The trial of four Google executives accused of defamation and failure to exercise control over personal data will begin later today in Italy.

The case at the Criminal Court of Milan has been postponed several times since February in order for the judge to consider procedural issues.

The executives are accused of allowing a clip to be posted on Google Video in Italy showing a boy with Down's Syndrome being bullied by four classmates.

European Union legislation states that internet service providers (ISPs) are not responsible for monitoring third-party content on their sites, but must remove such content if they receive complaints.

Google removed the video within 24 hours of receiving two complaints, but Italian prosecutors have argued that the search company is an internet content provider, rather than an ISP, and is therefore in breach of the same Italian law that regulates newspaper and television publishers.

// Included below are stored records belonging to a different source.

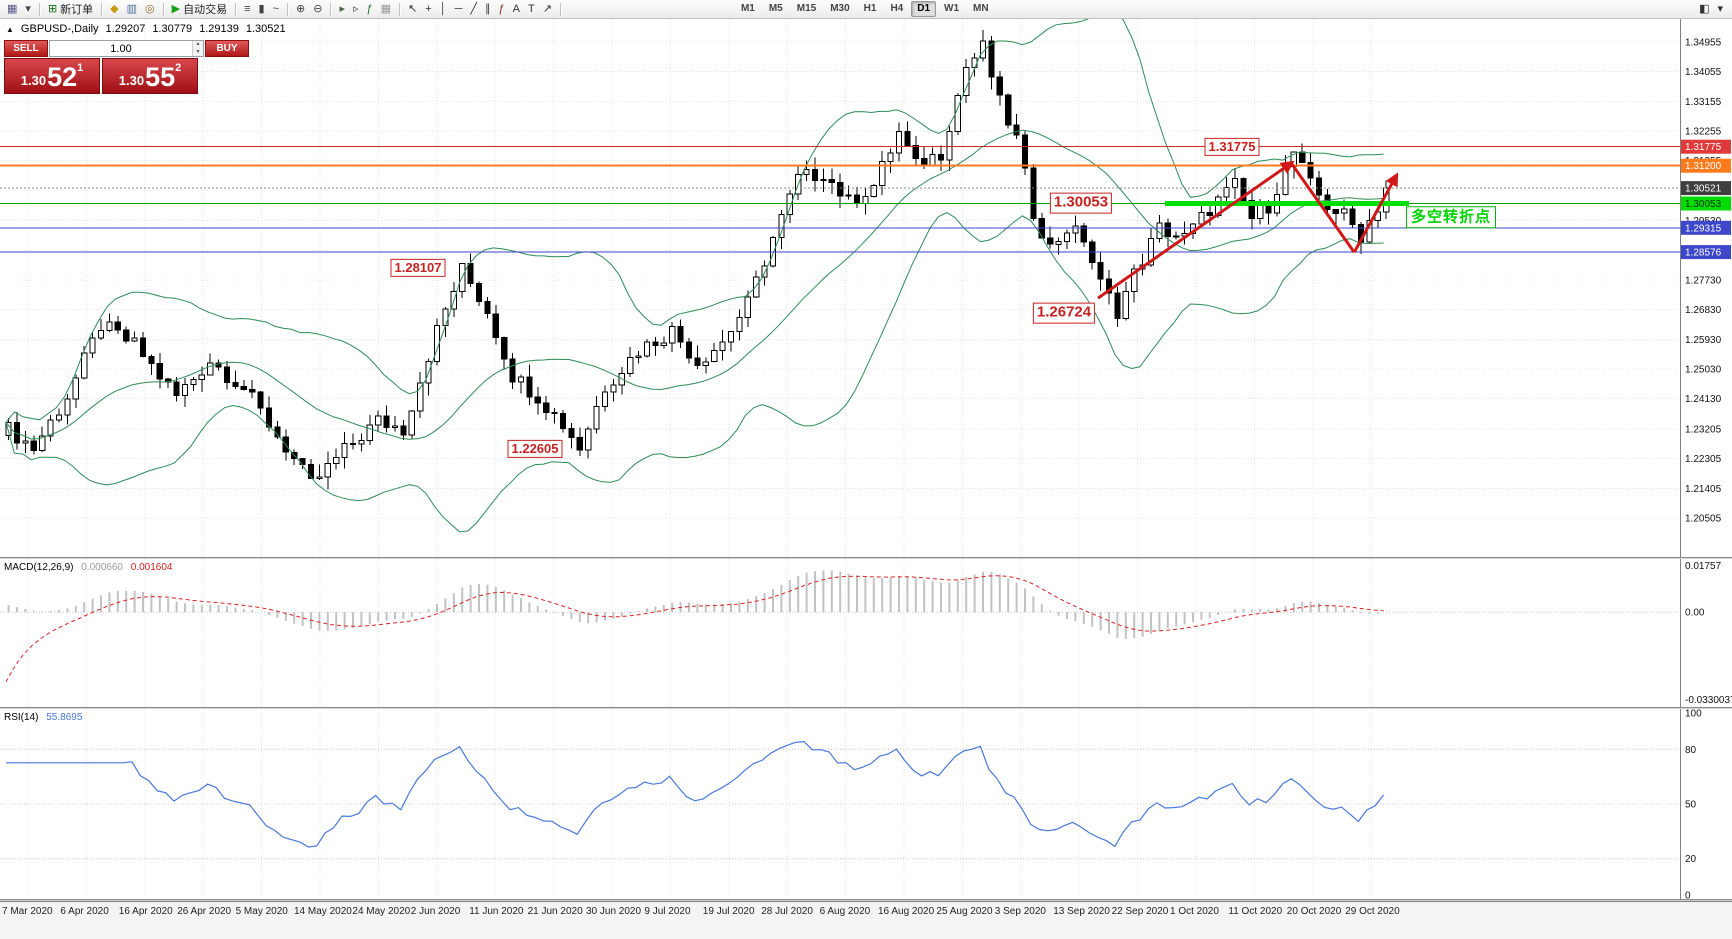 This screenshot has height=939, width=1732. Describe the element at coordinates (262, 9) in the screenshot. I see `toolbar-candlestick-mode-button: ▮` at that location.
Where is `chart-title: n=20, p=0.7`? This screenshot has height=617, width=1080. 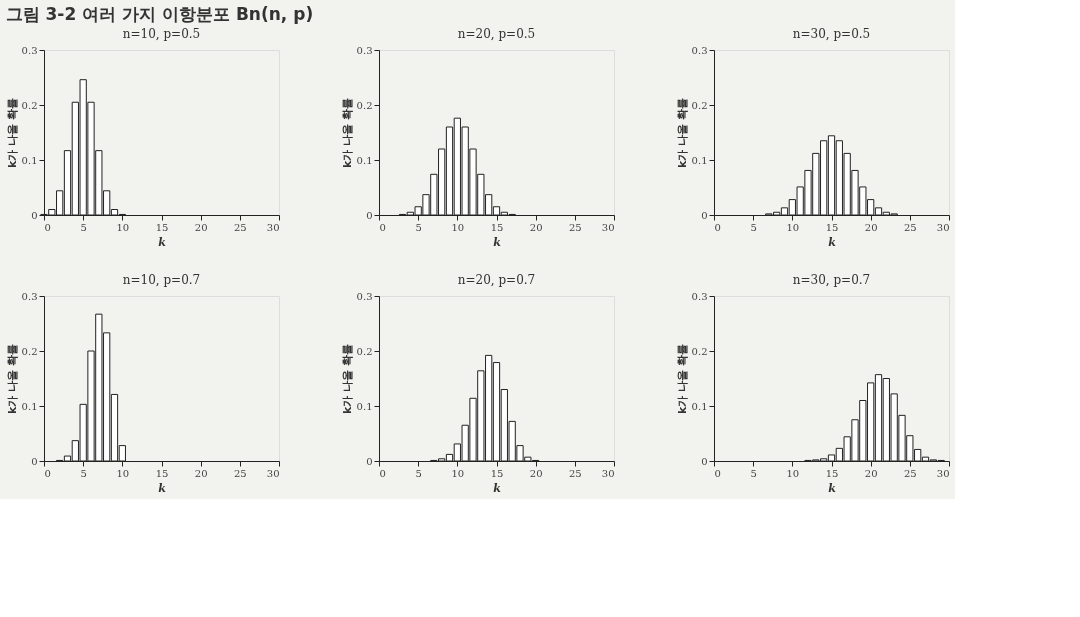 chart-title: n=20, p=0.7 is located at coordinates (496, 280).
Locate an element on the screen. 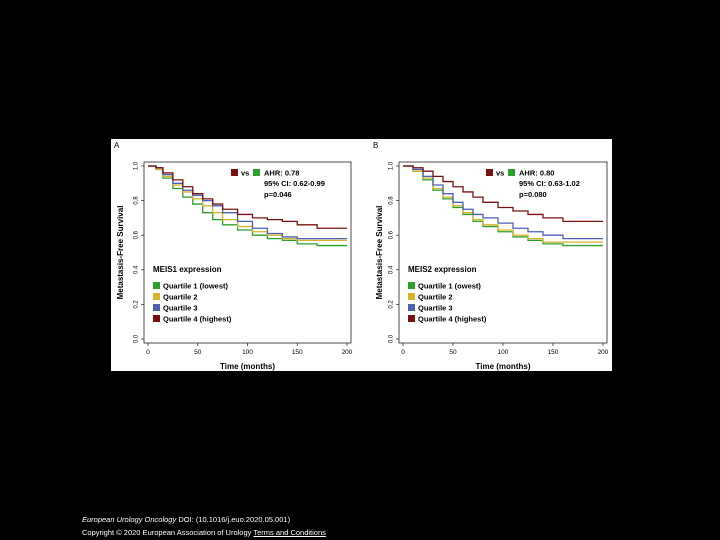 The width and height of the screenshot is (720, 540). legend-entry: Quartile 1 (owest) is located at coordinates (450, 286).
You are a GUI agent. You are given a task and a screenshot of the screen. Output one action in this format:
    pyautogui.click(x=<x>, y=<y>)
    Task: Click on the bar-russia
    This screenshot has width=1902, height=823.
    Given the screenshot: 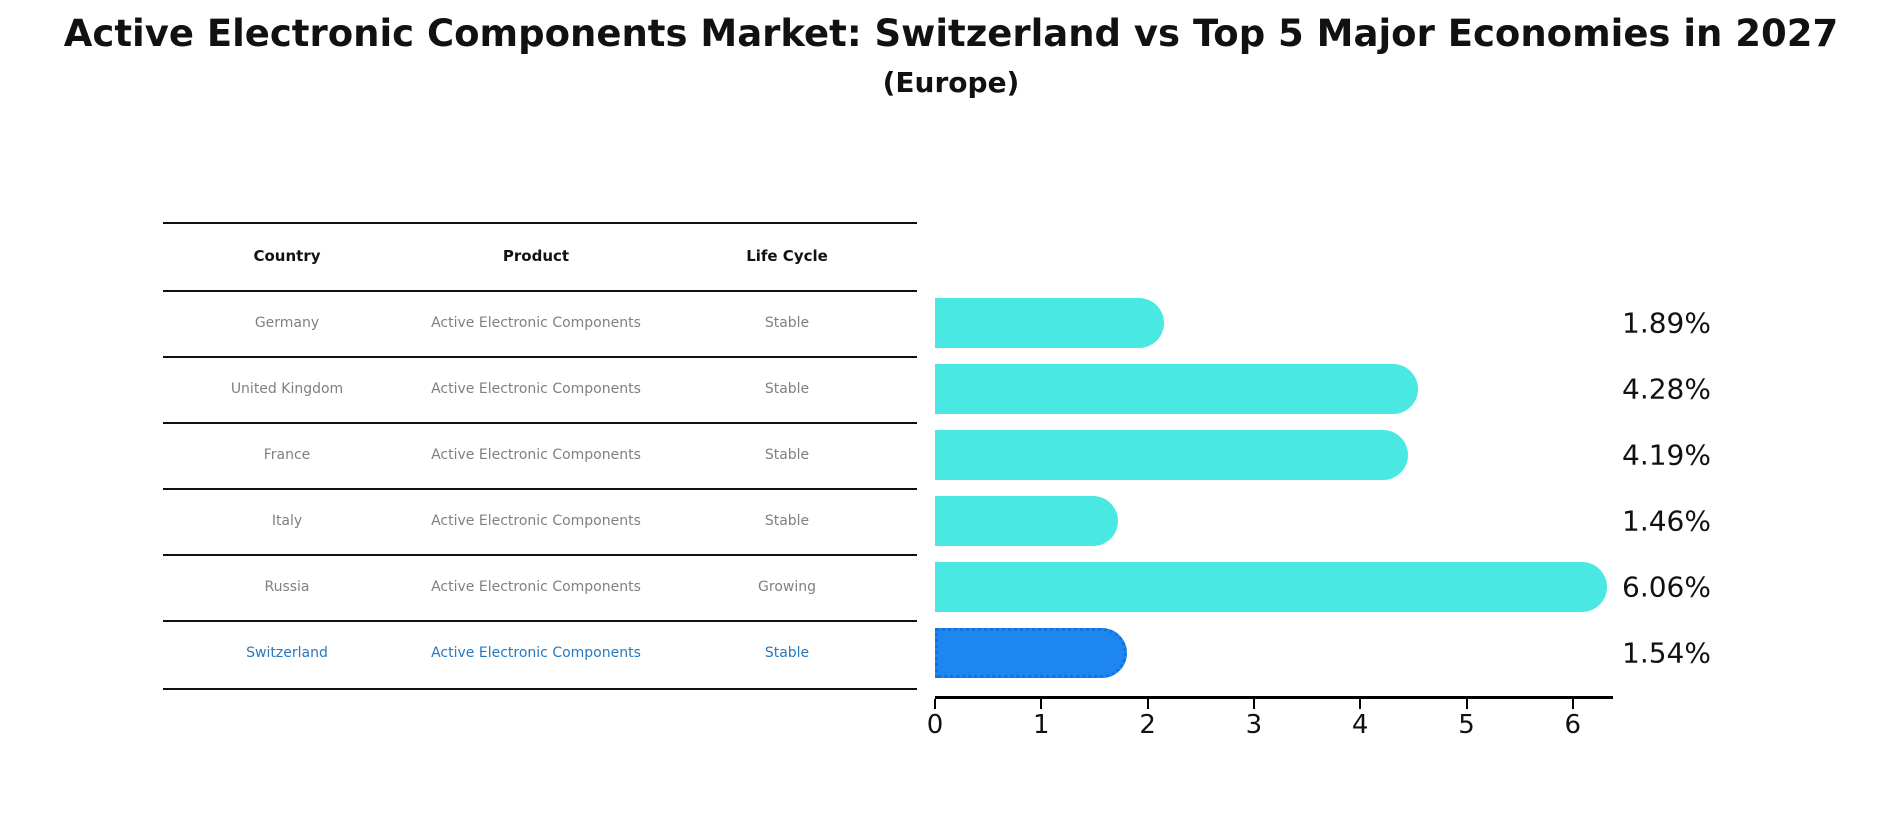 What is the action you would take?
    pyautogui.click(x=1272, y=587)
    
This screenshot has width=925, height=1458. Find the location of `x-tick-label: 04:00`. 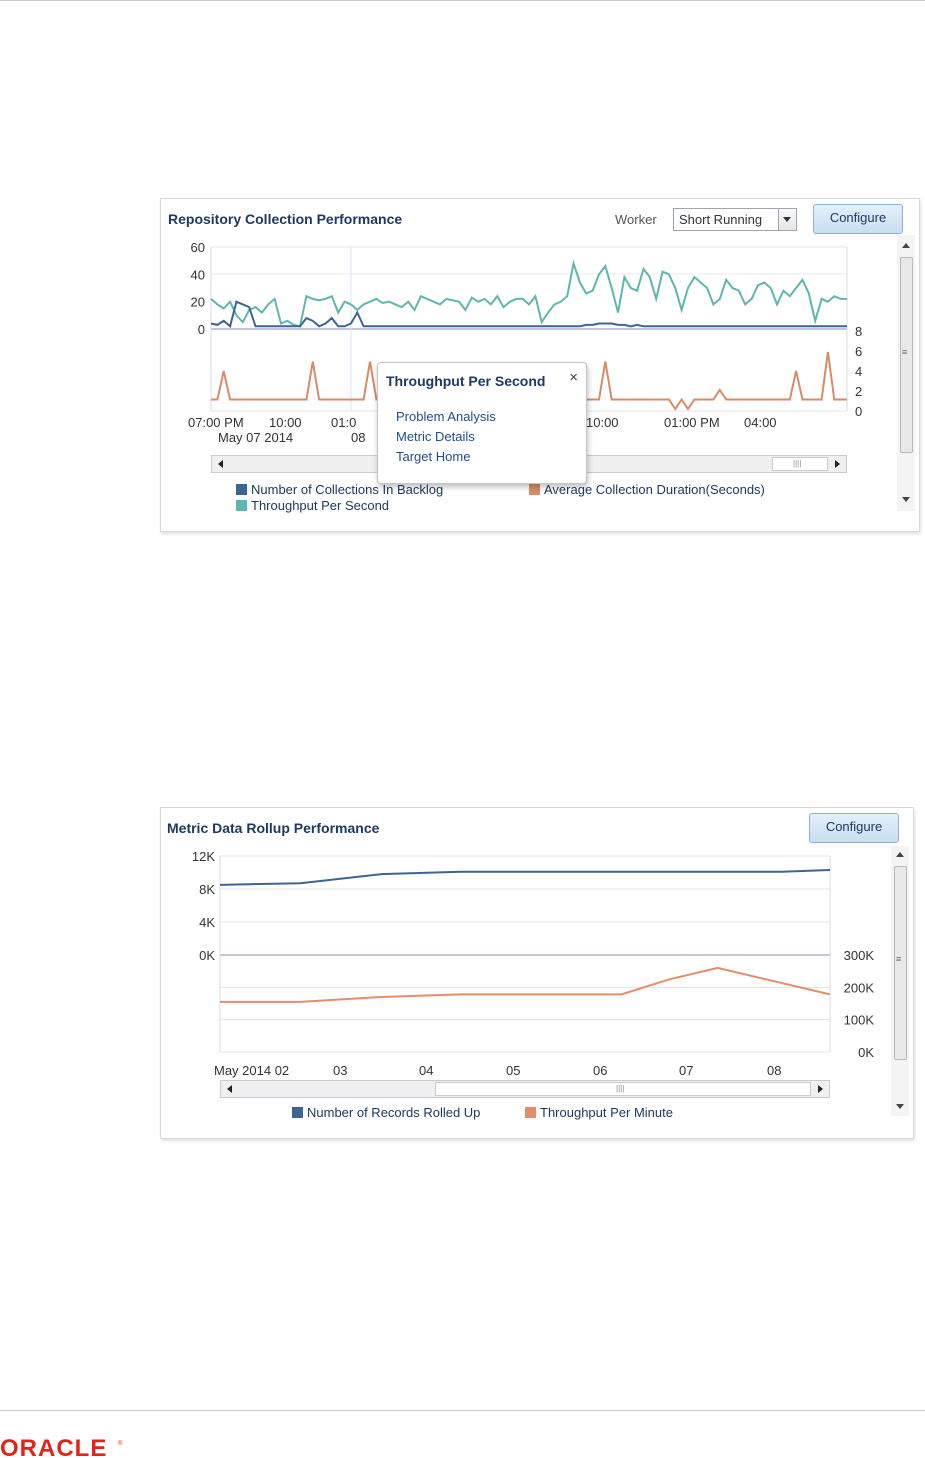

x-tick-label: 04:00 is located at coordinates (760, 422).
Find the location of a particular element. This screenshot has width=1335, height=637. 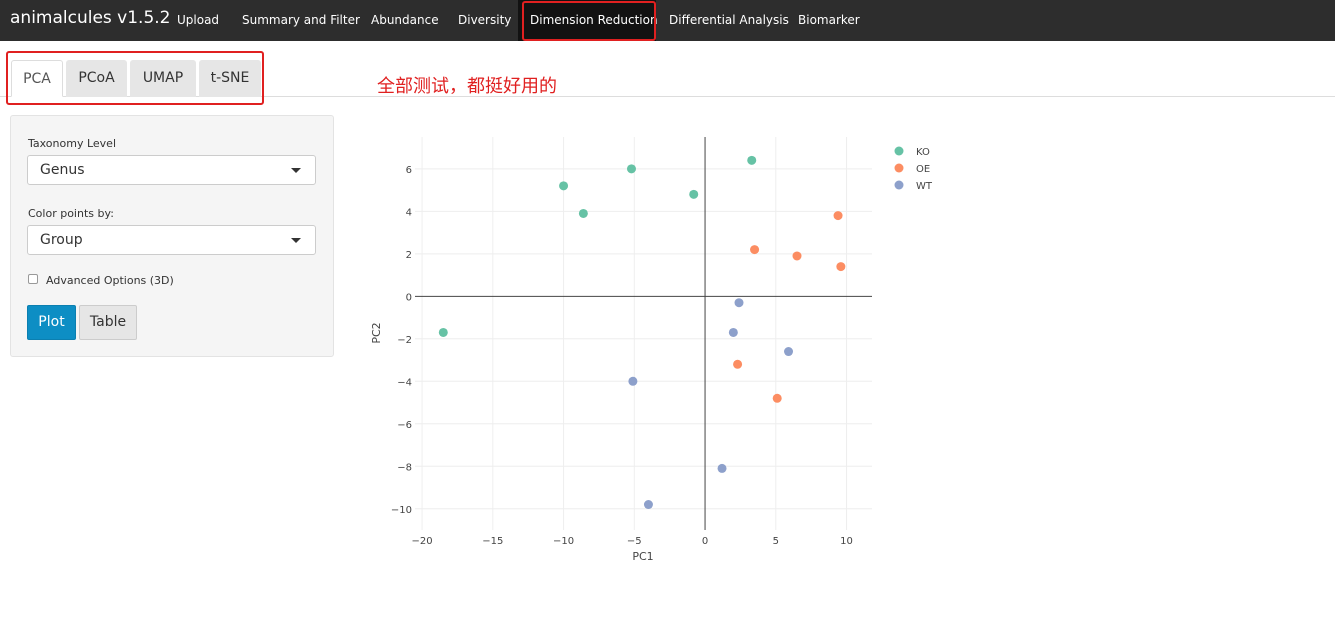

taxonomy-level-value: Genus is located at coordinates (62, 170).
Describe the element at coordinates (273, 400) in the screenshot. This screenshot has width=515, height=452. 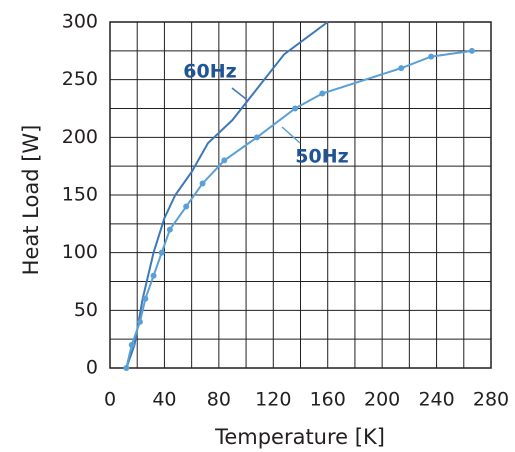
I see `x-tick-label: 120` at that location.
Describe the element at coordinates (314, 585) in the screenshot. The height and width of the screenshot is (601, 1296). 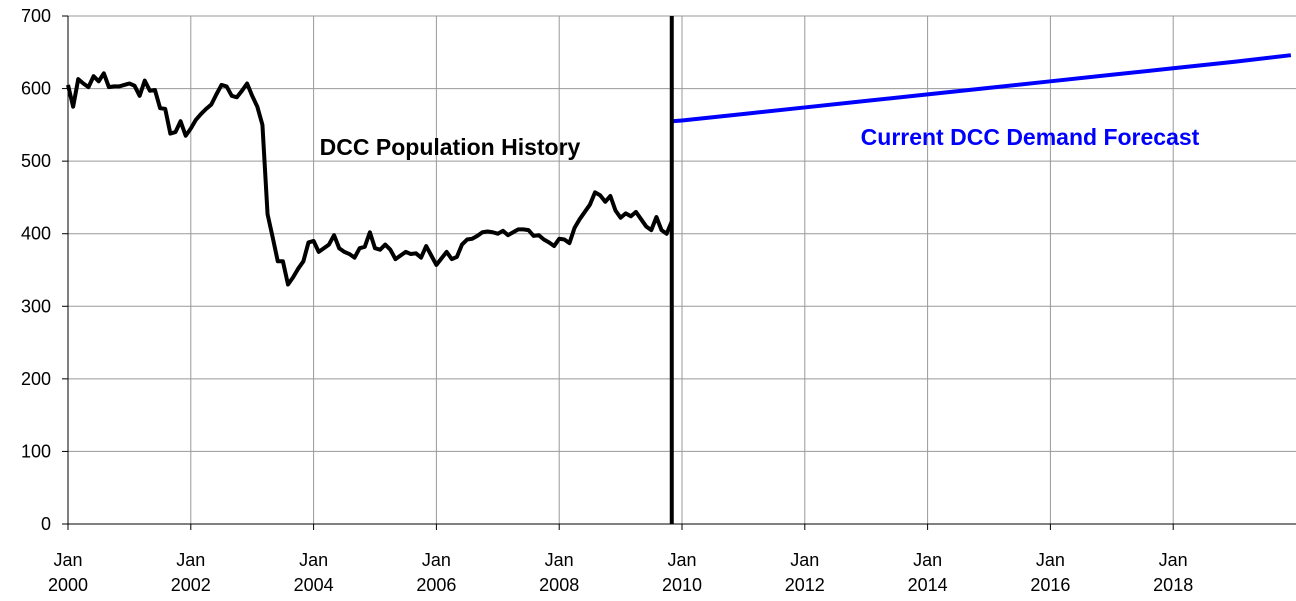
I see `x-tick-label-part: 2004` at that location.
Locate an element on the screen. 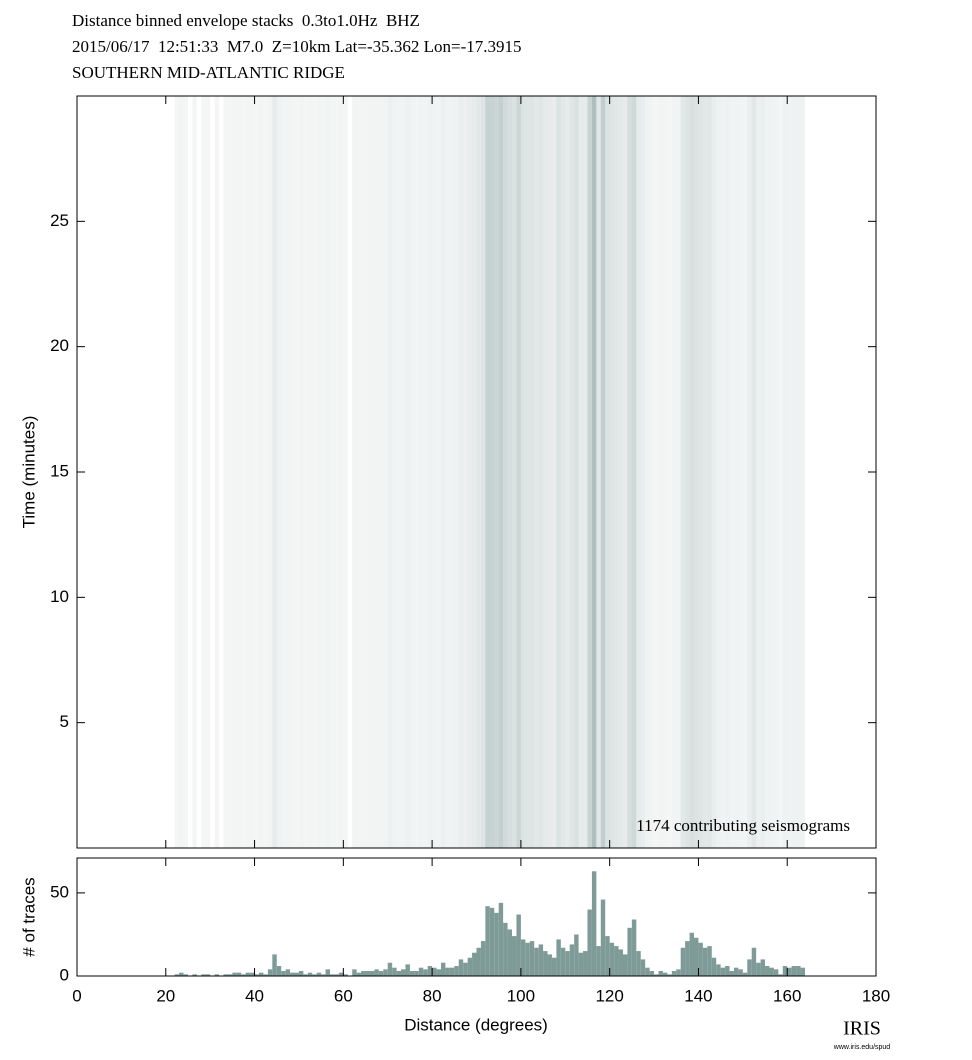  y-axis-title: # of traces is located at coordinates (28, 916).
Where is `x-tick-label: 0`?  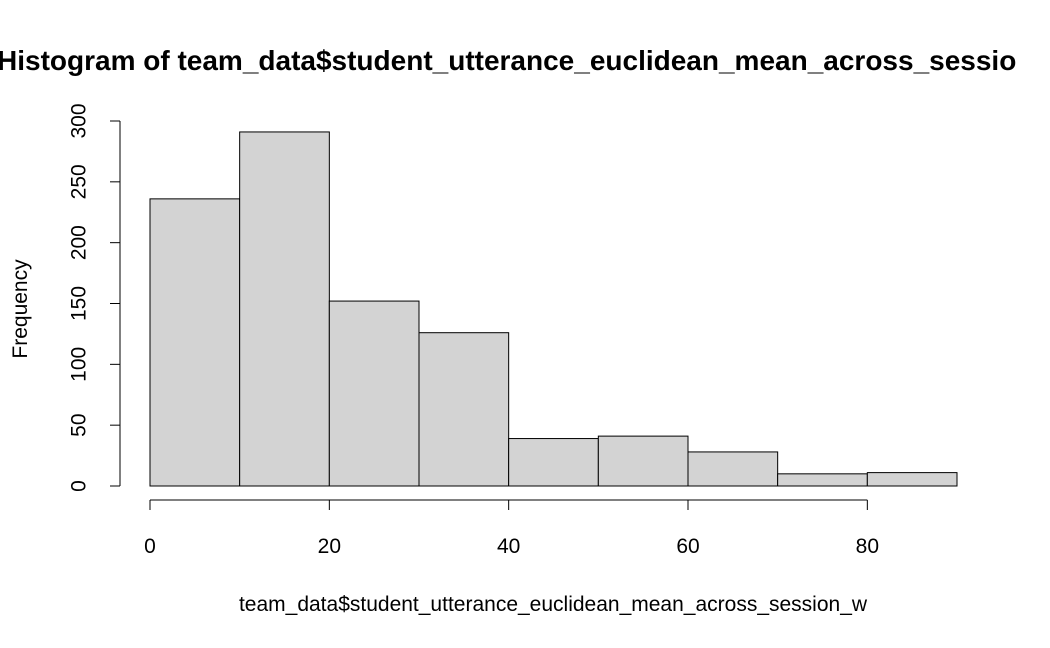 x-tick-label: 0 is located at coordinates (150, 546).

The case follows a two-year investigation by Italian authorities, and the executives face a maximum jail sentence of 36 months if convicted.

The Google executives facing charges are global privacy counsel Peter Fleischer, chief legal officer David Drummond, former chief financial officer George Reyes and former Google Video European director Arvind Desikan.

It is perhaps ironic that it was Fleischer who drove Google's call for global privacy standards back in 2007. "As technology develops, more and more information travels around the world faster and faster each day," Fleischer said in the Google Public Policy Blog at the time.

"Development of this kind increases the productivity of business and consumer transactions, but can potentially endanger privacy protections."

The trial is believed to be the first criminal sanction ever pursued against a privacy professional for his company's actions, and a Google spokesman has described the case as "totally wrong".

"It is akin to prosecuting mail service employees for hate speech letters sent in the post. What's more, seeking to hold neutral platforms liable for content posted on them is a direct attack on a free, open internet. We will continue to vigorously defend our employees in this prosecution," he said.

The spokesman added that Google sympathises with the family at the heart of the case. "We are pleased that, as a result of our co-operation, the bullies in the video have been identified and punished," he said.